Réalisation : Sergueï PARADJANOV (Сергей ПАРАДЖАНОВ)
Scénario : Kora TSERETELI (Кора ЦЕРЕТЕЛИ)
Images : N. PALIACHVILI (Н. ПАЛИАШВИЛИ)
Production : Qronikalur-Dokumenturi Pilmebis Studia
 
Site : IMDb

Synopsis
Paradjanov rend hommage au peintre Niko Pirosmanachvili, dit Pirosmanià, portraitiste primitif, ayant vécu à Tbilissi. Ce film sans paroles propose un voyage à travers l’œuvre du plus célèbre des artistes géorgiens.
 

Commentaires et bibliographie
 
"Film-essai sur l'œuvre du génial peintre géorgien Niko Pirosmanachvili (1862-1918), Arabesques sur le thème de Pirosmani est un hommage à ce primitif de Tbilissi que certains critiques comparèrent à Giotto.
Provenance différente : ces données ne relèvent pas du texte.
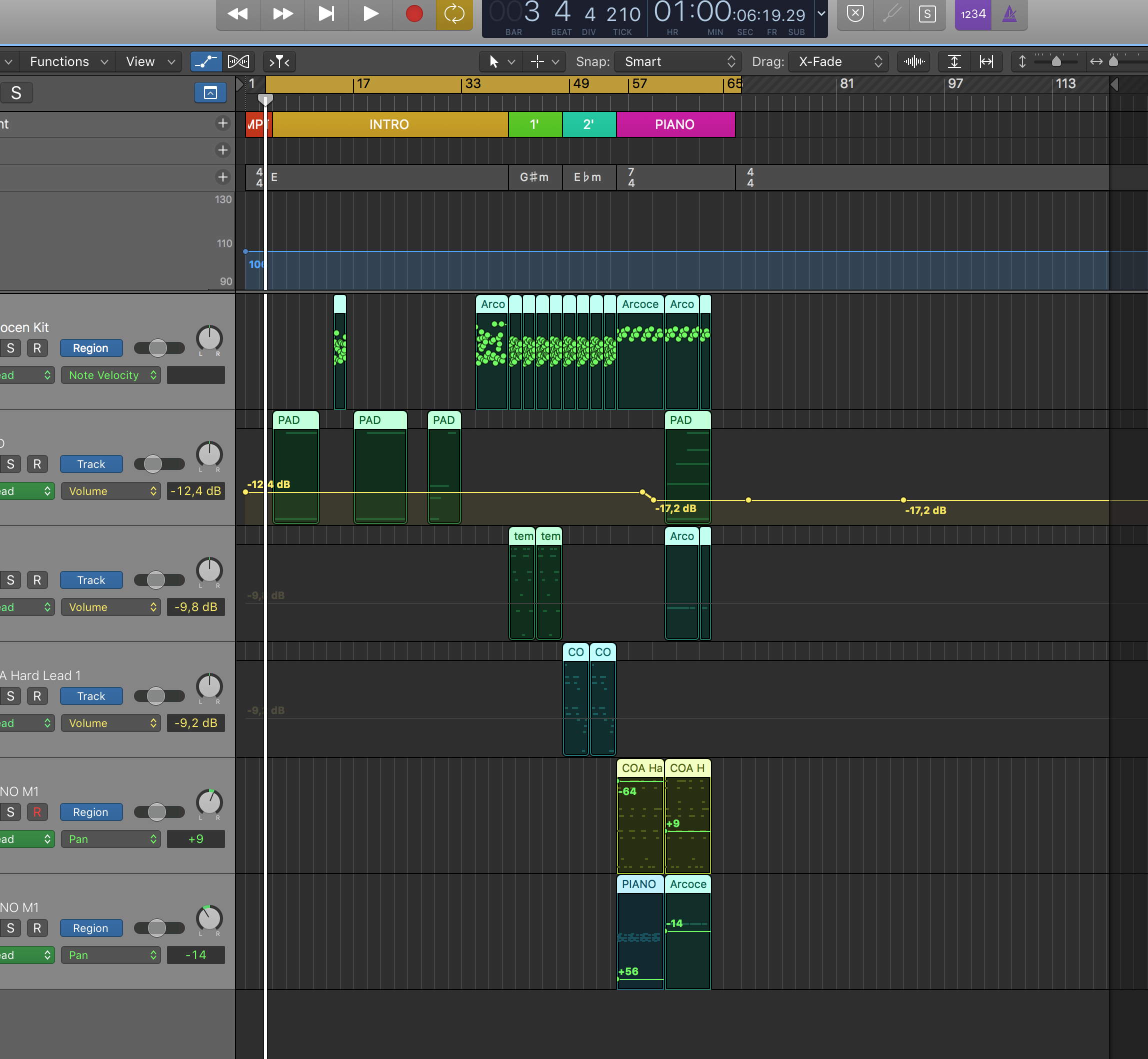Open Note Velocity automation parameter dropdown
Screen dimensions: 1148x1059
pos(111,376)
Dans cette biographie éclatée du peintre, Paradjanov s'efforce de recomposer le puzzle mental de cet artis­te sensible, impulsif, farouchement solitaire, dont les dernières années de vie furent un cauchemar mais qui mourut sans doute avec la certitude de sa voca­tion de créateur.
De courtes saynètes et pantomimes, évoquant des épisodes de la vie de Pirosmani ou l'his­toire de la Géorgie, alternent avec la présentation rapide ou insistante des toiles de l'artiste. Selon le mode de récit-images devenu rituel chez Paradjanov.

le film se divise en chapitres :
Le studio du photographe. Pages d'histoire. Le millionnaire sans enfant. Les festins. Bouquet pour Marguerite. Requiem. Un pas dans l'immortalité".
Patrick Cazals Sergueï Paradjanov, Cahiers du cinéma, 1993

Le peintre Pirosmanichvili a aussi inspiré le film (long métrage de fiction) Pirosmani (Пиросмани), 1969, de Gueorgui CHENGUELAÏA (Георгий ШЕНГЕЛАЯ) et un documentaire de Patrick Cazals (1988)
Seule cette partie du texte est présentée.